2. Description of the Prior Art
Over two thirds of large, industrial combustion turbines (which are also sometimes referred to "gas turbines") are in electric-generating use. Since they are well suited for automation and remote control, combustion turbines are primarily used by electric utility companies for peak-load duty. Where additional capacity is needed quickly, and where refined fuel is available at a low cost or where the turbine exhaust energy can be utilized, combustion turbines are also used for base-load electric generation.
In an electric generating environment, a typical combustion turbine is comprised of four basic portions: (1) an inlet portion; (2) a compressor portion; (3) a combustor portion; and (4) an exhaust portion. Air entering the combustion turbine at its inlet portion is compressed adiabatically in the compressor portion, and is mixed with a fuel and heated at a constant pressure in the combustor portion. Thereafter, the heated air is discharged through the exhaust portion with a resulting adiabatic expansion of the gases completing the basic combustion turbine cycle. This basic combustion turbine cycle is generally referred to as the Brayton or Joule cycle.
As is well known, the net output of a conventional combustion turbine is the difference between the power it produces and the power absorbed by the compressor portion. Typically, about two-thirds of combustion turbine power is used to drive its compressor portion. Thus, the overall performance of a combustion turbine is very sensitive to the efficiency of its compressor portion. In order to insure that a highly efficient high pressure ratio is maintained, most compressor portions are of an axial flow configuration having a rotor with a plurality of rotating blades axially disposed along a shaft and interspersed with a plurality of inner shrouded stationary vanes or vane segments which provide a diaphragm assembly having stepped labyrinth interstage seals.

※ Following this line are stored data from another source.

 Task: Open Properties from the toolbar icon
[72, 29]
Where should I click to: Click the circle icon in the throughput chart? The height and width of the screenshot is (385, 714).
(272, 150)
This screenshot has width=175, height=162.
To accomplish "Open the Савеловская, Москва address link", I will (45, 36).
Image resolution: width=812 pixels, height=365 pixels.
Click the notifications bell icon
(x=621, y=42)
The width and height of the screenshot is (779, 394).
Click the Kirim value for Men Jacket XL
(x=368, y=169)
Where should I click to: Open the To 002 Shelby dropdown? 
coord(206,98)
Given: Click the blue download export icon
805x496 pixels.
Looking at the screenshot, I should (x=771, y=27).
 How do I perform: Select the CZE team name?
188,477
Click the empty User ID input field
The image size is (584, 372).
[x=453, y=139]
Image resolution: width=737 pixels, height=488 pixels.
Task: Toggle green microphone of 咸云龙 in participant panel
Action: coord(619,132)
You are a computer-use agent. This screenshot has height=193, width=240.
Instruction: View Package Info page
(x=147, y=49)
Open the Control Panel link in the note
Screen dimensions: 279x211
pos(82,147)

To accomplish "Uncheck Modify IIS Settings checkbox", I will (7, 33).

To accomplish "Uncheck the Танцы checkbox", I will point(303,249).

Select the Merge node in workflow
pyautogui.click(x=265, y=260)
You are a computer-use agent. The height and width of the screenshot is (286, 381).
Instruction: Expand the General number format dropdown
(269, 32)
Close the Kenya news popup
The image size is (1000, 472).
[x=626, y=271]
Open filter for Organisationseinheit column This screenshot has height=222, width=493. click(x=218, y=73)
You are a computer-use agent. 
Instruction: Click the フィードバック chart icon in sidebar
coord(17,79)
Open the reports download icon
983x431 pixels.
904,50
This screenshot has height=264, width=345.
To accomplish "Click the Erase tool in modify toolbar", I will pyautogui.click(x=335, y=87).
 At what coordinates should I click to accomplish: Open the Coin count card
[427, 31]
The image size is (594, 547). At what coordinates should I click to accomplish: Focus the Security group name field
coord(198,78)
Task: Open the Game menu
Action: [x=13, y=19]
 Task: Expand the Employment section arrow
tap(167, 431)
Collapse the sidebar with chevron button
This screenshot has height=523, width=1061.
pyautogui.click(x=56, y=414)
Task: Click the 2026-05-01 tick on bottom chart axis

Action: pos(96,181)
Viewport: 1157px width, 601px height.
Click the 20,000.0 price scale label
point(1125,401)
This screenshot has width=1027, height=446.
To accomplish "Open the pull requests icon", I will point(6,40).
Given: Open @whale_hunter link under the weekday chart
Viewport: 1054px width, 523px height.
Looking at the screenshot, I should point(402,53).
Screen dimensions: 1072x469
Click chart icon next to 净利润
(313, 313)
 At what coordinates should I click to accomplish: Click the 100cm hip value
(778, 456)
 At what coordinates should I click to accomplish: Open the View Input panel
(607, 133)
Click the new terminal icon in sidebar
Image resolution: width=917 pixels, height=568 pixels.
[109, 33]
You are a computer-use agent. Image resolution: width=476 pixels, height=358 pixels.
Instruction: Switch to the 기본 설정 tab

A major factor in reducing compressor efficiency can be found in misalignment of the vane segments in a turbine with respect to a stationary cylinder assembly along the axis of the turbine. It is generally desirable to closely align the vane segments radially between the inner and outer cylinders of the turbine unit so that aerodynamic drag on the vane segments is minimized. These aerodynamic forces which act normally and tangentially upon the surfaces of the vane segments generate torques and moments that are desirably transferred to the casing of the combustion turbine rather than through the vane segments themselves. Otherwise, these torques and moments tend to knock the vane segments out of alignment. There has thus been a long-felt need in the art for apparatus and methods which transfer forces generated by aerodynamic air currents to a combustion turbine casing rather than through the vane segments of a combustion turbine.
Prior art approaches have utilized vane segments having inner and outer shrouds in a generally low-load environment. This approach utilized a cantilevered vane segment off the outer shroud while permanently fixing the vane segment and shroud to the inner and outer cylinders. However, the prior art approach fails with modern, high-load combustion turbines since the tolerances on the inner and outer cylinders of the turbine do not allow for precision alignment due to the sheer size of the vane segments themselves. Additionally, due to the large sizes of combustion turbines in use today it is impractical and uneconomical to physically remove the vane segments and shrouds from the cylinders in order to manually align the vane segments when aerodynamic forces reduce turbine efficiency. Furthermore, since misalignment of the vane segments in a turbine occurs relatively frequently especially in high-load environments, frequent fine-tuning alignment of the vane segments is impossible with the prior art cantilevered design.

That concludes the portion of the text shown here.